■ **WHAT IS NEEDED**: Please output exactly the lines that run from the line with "Contact Us (546, 96)" through the final line of the data, inclusive, and nothing more.

##### EXERCISE MATERIAL #####

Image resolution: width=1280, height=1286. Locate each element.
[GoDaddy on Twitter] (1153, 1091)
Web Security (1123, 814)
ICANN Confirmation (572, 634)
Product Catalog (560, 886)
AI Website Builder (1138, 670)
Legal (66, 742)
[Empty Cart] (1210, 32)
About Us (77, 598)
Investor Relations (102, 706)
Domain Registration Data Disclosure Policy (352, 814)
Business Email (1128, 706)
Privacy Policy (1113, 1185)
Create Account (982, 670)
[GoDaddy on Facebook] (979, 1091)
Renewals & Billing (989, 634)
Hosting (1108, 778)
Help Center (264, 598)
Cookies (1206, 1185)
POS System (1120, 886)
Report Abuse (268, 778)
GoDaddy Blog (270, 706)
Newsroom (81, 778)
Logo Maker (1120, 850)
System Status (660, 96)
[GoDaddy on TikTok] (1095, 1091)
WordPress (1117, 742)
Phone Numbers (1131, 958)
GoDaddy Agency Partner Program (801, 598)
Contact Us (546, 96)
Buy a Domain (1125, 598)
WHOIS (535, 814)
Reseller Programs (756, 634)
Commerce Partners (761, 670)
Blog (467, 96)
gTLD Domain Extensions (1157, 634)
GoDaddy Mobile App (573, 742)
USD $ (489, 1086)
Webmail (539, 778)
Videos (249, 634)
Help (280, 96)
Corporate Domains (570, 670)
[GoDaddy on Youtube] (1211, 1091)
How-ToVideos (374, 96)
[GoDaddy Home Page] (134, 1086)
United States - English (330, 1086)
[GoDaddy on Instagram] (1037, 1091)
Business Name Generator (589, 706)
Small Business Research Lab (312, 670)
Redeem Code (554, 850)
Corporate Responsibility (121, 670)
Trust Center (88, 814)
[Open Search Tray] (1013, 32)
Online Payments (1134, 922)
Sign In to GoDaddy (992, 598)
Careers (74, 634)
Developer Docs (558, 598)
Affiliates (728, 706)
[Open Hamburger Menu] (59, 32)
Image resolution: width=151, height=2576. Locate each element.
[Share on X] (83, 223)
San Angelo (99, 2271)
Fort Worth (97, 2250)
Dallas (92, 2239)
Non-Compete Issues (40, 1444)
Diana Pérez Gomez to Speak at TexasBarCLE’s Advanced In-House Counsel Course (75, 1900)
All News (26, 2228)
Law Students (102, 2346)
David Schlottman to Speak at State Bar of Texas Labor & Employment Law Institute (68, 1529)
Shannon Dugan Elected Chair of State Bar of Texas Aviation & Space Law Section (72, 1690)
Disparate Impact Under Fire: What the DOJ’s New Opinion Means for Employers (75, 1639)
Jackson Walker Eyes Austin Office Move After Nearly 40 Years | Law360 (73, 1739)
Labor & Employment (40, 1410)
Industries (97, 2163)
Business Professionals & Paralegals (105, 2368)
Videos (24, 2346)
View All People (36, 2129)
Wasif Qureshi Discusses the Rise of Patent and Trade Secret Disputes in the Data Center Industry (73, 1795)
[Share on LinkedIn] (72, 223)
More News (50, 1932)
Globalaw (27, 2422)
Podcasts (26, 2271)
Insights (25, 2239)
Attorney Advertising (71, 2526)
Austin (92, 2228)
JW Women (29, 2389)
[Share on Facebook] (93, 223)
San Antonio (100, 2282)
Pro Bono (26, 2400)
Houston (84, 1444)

#####

■ **REPLY**:
Contact Us (546, 96)
Buy a Domain (1125, 598)
WHOIS (535, 814)
Reseller Programs (756, 634)
Commerce Partners (761, 670)
Blog (467, 96)
gTLD Domain Extensions (1157, 634)
GoDaddy Mobile App (573, 742)
USD $ (489, 1086)
Webmail (539, 778)
Videos (249, 634)
Help (280, 96)
Corporate Domains (570, 670)
[GoDaddy on Youtube] (1211, 1091)
How-ToVideos (374, 96)
[GoDaddy Home Page] (134, 1086)
United States - English (330, 1086)
[GoDaddy on Instagram] (1037, 1091)
Business Name Generator (589, 706)
Small Business Research Lab (312, 670)
Redeem Code (554, 850)
Corporate Responsibility (121, 670)
Trust Center (88, 814)
[Open Search Tray] (1013, 32)
Online Payments (1134, 922)
Sign In to GoDaddy (992, 598)
Careers (74, 634)
Developer Docs (558, 598)
Affiliates (728, 706)
[Open Hamburger Menu] (59, 32)
Image resolution: width=151, height=2576. Locate each element.
[Share on X] (83, 223)
San Angelo (99, 2271)
Fort Worth (97, 2250)
Dallas (92, 2239)
Non-Compete Issues (40, 1444)
Diana Pérez Gomez to Speak at TexasBarCLE’s Advanced In-House Counsel Course (75, 1900)
All News (26, 2228)
Law Students (102, 2346)
David Schlottman to Speak at State Bar of Texas Labor & Employment Law Institute (68, 1529)
Shannon Dugan Elected Chair of State Bar of Texas Aviation & Space Law Section (72, 1690)
Disparate Impact Under Fire: What the DOJ’s New Opinion Means for Employers (75, 1639)
Jackson Walker Eyes Austin Office Move After Nearly 40 Years | Law360 (73, 1739)
Labor & Employment (40, 1410)
Industries (97, 2163)
Business Professionals & Paralegals (105, 2368)
Videos (24, 2346)
View All People (36, 2129)
Wasif Qureshi Discusses the Rise of Patent and Trade Secret Disputes in the Data Center Industry (73, 1795)
[Share on LinkedIn] (72, 223)
More News (50, 1932)
Globalaw (27, 2422)
Podcasts (26, 2271)
Insights (25, 2239)
Attorney Advertising (71, 2526)
Austin (92, 2228)
JW Women (29, 2389)
[Share on Facebook] (93, 223)
San Antonio (100, 2282)
Pro Bono (26, 2400)
Houston (84, 1444)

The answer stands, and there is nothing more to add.